[Problem to solve] Only these lines of the data below are wanted: the one with "This screenshot has height=399, width=532.", the one with "The width and height of the screenshot is (868, 311).", and any lines between them, each repeated exactly.

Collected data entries
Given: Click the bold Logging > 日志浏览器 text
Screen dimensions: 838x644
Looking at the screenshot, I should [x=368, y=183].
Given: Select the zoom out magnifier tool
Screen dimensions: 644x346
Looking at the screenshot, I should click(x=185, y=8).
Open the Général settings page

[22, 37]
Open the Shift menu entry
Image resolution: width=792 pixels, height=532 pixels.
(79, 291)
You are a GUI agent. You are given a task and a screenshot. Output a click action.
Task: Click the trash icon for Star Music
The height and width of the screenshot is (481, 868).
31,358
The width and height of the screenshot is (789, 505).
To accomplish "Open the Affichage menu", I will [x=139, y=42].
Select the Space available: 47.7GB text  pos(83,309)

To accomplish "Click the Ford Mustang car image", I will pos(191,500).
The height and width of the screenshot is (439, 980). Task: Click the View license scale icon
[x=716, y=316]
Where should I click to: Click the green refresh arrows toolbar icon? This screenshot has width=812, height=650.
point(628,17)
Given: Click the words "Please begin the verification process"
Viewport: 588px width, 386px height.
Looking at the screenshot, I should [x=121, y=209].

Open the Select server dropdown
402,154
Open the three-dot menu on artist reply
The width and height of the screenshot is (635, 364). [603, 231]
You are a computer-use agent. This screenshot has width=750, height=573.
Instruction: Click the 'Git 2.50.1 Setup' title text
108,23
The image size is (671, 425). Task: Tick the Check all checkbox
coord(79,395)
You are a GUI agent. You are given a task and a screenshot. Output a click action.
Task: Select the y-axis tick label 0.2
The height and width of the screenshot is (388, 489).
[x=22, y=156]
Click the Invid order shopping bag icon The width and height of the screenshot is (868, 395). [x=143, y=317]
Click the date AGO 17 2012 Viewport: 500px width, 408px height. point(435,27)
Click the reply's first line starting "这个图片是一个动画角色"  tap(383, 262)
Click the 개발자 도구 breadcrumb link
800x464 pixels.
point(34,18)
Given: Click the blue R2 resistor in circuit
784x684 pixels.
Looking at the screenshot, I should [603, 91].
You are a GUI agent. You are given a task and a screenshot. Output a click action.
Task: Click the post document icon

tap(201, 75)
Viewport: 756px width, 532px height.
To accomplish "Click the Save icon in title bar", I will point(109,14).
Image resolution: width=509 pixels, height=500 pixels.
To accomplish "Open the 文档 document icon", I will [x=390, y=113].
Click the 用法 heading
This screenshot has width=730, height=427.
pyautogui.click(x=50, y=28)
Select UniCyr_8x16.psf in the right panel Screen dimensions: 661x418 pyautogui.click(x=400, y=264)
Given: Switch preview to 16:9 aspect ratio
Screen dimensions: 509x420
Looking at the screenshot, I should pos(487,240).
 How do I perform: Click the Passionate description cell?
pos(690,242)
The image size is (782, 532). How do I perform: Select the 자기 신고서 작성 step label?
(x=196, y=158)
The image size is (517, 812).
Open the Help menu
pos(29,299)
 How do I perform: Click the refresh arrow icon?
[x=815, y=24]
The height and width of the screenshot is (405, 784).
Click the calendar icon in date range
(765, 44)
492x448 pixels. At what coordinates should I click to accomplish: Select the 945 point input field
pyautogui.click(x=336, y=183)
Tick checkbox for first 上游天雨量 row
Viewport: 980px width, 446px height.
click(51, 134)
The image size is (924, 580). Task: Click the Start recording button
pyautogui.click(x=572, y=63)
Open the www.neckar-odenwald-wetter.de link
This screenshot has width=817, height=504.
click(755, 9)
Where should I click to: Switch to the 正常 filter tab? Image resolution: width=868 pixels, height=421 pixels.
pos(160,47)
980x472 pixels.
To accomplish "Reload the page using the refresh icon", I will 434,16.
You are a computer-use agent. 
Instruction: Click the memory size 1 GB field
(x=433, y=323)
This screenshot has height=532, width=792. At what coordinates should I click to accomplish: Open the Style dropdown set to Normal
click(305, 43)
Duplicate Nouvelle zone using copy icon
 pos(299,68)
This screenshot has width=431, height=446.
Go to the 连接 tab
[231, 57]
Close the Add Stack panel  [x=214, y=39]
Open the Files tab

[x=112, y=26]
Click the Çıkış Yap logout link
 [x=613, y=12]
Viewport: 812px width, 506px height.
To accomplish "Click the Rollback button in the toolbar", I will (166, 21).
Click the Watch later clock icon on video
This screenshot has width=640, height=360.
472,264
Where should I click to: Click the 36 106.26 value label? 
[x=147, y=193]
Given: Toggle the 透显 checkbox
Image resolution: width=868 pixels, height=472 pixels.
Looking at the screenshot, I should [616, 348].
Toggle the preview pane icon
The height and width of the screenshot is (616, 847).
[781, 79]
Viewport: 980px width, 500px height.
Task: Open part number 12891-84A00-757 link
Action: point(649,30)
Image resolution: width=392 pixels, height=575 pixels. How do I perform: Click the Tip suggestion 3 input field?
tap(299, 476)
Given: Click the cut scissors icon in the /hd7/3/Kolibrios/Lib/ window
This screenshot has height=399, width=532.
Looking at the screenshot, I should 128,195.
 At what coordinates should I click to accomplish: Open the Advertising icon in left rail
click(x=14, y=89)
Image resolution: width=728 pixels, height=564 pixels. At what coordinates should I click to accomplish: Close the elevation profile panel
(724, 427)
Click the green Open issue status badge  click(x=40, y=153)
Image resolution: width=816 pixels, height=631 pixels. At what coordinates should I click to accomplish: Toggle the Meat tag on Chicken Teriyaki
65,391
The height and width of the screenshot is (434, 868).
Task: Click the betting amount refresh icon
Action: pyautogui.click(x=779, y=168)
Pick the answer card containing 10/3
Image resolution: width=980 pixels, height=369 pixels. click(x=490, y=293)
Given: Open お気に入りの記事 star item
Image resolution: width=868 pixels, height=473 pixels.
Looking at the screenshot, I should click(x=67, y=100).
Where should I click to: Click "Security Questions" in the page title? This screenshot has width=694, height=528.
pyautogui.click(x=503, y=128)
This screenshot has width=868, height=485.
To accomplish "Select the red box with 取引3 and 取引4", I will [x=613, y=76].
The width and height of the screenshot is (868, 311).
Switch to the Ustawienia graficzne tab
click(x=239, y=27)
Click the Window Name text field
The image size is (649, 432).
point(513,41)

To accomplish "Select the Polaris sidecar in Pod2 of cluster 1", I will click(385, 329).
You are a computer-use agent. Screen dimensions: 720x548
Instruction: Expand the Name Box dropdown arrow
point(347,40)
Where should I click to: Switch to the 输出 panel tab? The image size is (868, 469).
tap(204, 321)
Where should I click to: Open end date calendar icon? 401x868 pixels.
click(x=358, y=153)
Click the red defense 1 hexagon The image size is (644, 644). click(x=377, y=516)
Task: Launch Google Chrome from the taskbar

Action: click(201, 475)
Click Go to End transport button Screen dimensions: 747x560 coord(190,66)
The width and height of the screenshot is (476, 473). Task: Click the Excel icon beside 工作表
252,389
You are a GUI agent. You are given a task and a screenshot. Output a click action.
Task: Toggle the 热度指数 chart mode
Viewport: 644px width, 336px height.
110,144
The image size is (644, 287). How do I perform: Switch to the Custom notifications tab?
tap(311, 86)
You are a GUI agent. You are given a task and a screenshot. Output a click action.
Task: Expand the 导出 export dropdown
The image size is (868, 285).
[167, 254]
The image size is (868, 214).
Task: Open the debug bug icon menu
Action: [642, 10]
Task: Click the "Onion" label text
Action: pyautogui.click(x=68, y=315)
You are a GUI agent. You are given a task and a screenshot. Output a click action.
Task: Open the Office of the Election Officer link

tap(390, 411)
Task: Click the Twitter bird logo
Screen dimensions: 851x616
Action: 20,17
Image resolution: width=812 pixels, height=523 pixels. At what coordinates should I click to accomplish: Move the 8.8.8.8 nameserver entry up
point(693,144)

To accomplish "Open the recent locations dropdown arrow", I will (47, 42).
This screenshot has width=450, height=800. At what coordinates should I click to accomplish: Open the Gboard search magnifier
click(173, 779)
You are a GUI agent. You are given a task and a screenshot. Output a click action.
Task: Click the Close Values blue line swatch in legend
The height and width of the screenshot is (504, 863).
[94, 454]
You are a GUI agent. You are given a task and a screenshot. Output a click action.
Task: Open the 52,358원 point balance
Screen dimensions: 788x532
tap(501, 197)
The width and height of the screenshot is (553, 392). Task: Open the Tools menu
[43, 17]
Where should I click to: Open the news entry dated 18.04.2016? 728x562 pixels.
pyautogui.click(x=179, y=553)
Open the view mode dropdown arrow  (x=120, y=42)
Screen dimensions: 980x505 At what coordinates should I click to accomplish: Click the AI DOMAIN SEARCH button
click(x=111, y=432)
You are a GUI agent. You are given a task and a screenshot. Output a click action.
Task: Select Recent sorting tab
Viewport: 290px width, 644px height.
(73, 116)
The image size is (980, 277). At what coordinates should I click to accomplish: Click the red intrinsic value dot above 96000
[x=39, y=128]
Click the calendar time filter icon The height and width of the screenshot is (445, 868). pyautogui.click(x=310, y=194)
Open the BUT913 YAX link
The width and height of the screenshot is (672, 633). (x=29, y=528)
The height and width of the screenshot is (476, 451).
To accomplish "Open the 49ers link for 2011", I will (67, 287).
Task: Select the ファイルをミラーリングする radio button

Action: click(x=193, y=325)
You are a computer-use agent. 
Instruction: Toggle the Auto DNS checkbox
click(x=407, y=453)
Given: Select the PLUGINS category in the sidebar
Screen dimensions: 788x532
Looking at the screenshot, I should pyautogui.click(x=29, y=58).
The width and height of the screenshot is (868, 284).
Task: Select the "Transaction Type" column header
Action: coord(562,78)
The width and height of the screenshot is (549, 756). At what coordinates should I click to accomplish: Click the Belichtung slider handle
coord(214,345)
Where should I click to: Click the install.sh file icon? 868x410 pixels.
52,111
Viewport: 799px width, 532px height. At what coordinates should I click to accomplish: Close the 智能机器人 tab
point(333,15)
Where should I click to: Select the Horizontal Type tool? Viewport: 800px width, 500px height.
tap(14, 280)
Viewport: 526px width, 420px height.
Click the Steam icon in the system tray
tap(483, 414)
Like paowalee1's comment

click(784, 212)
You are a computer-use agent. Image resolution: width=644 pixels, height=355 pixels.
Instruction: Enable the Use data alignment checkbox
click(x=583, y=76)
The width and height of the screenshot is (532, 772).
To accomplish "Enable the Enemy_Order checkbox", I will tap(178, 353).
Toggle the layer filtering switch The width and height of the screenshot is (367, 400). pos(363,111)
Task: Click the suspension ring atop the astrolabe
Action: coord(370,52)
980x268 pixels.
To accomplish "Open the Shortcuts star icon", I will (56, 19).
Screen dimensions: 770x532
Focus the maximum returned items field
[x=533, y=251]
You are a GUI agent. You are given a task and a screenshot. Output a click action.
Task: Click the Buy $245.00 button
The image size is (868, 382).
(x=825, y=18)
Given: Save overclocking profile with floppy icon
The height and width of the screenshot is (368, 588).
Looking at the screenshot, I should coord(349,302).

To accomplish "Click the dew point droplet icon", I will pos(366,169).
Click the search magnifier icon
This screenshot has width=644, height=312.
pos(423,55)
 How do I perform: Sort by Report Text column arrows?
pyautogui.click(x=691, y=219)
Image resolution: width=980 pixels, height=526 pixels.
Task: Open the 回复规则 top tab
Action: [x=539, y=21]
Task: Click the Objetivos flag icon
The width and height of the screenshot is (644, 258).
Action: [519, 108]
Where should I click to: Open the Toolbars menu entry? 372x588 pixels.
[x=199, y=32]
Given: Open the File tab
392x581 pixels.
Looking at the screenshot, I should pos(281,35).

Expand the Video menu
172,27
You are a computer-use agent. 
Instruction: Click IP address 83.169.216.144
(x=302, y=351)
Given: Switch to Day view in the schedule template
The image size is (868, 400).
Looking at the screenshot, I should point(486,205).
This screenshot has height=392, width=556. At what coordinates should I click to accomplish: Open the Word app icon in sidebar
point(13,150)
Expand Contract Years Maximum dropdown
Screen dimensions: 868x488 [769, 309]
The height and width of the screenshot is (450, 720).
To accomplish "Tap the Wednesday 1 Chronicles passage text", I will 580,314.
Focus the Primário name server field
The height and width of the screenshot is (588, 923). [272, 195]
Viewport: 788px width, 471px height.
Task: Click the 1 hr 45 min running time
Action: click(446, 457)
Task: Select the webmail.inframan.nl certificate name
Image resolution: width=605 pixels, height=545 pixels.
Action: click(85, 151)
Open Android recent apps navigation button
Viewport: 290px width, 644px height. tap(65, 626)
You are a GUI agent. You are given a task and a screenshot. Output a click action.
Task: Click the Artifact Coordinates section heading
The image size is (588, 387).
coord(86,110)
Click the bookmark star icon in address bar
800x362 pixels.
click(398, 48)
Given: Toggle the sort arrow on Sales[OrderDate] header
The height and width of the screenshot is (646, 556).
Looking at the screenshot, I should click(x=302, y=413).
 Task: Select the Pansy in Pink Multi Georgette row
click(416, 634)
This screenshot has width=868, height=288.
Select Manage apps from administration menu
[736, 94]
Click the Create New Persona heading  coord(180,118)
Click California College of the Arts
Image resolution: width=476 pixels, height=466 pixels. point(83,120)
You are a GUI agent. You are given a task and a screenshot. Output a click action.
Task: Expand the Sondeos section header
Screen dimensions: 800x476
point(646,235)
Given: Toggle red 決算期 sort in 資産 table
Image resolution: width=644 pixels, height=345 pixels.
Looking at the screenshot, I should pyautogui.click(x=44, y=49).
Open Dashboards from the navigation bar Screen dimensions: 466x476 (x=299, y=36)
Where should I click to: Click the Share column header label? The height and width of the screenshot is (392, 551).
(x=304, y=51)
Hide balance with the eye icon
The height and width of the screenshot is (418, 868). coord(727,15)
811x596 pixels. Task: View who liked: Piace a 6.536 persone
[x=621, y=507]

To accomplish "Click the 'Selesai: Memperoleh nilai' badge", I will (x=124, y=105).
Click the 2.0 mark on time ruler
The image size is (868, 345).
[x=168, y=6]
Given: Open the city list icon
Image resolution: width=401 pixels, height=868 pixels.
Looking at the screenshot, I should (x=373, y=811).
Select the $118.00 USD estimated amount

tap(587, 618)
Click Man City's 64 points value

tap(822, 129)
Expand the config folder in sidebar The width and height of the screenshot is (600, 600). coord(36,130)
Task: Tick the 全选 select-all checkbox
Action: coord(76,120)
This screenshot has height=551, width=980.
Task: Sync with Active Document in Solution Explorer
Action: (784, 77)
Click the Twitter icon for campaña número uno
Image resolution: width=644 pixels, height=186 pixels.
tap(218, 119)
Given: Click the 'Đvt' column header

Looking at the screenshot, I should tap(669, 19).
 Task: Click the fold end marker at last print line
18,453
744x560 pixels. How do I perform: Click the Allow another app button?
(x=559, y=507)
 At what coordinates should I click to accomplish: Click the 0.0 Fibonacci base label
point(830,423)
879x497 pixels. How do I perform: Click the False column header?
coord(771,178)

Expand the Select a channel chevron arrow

[Result of the exercise]
This screenshot has height=399, width=532.
Looking at the screenshot, I should 128,195.
 At what coordinates should I click to accomplish: Open the Advertising icon in left rail
click(x=14, y=89)
Image resolution: width=728 pixels, height=564 pixels. At what coordinates should I click to accomplish: Close the elevation profile panel
(724, 427)
Click the green Open issue status badge  click(x=40, y=153)
Image resolution: width=816 pixels, height=631 pixels. At what coordinates should I click to accomplish: Toggle the Meat tag on Chicken Teriyaki
65,391
The height and width of the screenshot is (434, 868).
Task: Click the betting amount refresh icon
Action: pyautogui.click(x=779, y=168)
Pick the answer card containing 10/3
Image resolution: width=980 pixels, height=369 pixels. click(x=490, y=293)
Given: Open お気に入りの記事 star item
Image resolution: width=868 pixels, height=473 pixels.
Looking at the screenshot, I should click(x=67, y=100).
Where should I click to: Click "Security Questions" in the page title? This screenshot has width=694, height=528.
pyautogui.click(x=503, y=128)
This screenshot has width=868, height=485.
To accomplish "Select the red box with 取引3 and 取引4", I will [x=613, y=76].
The width and height of the screenshot is (868, 311).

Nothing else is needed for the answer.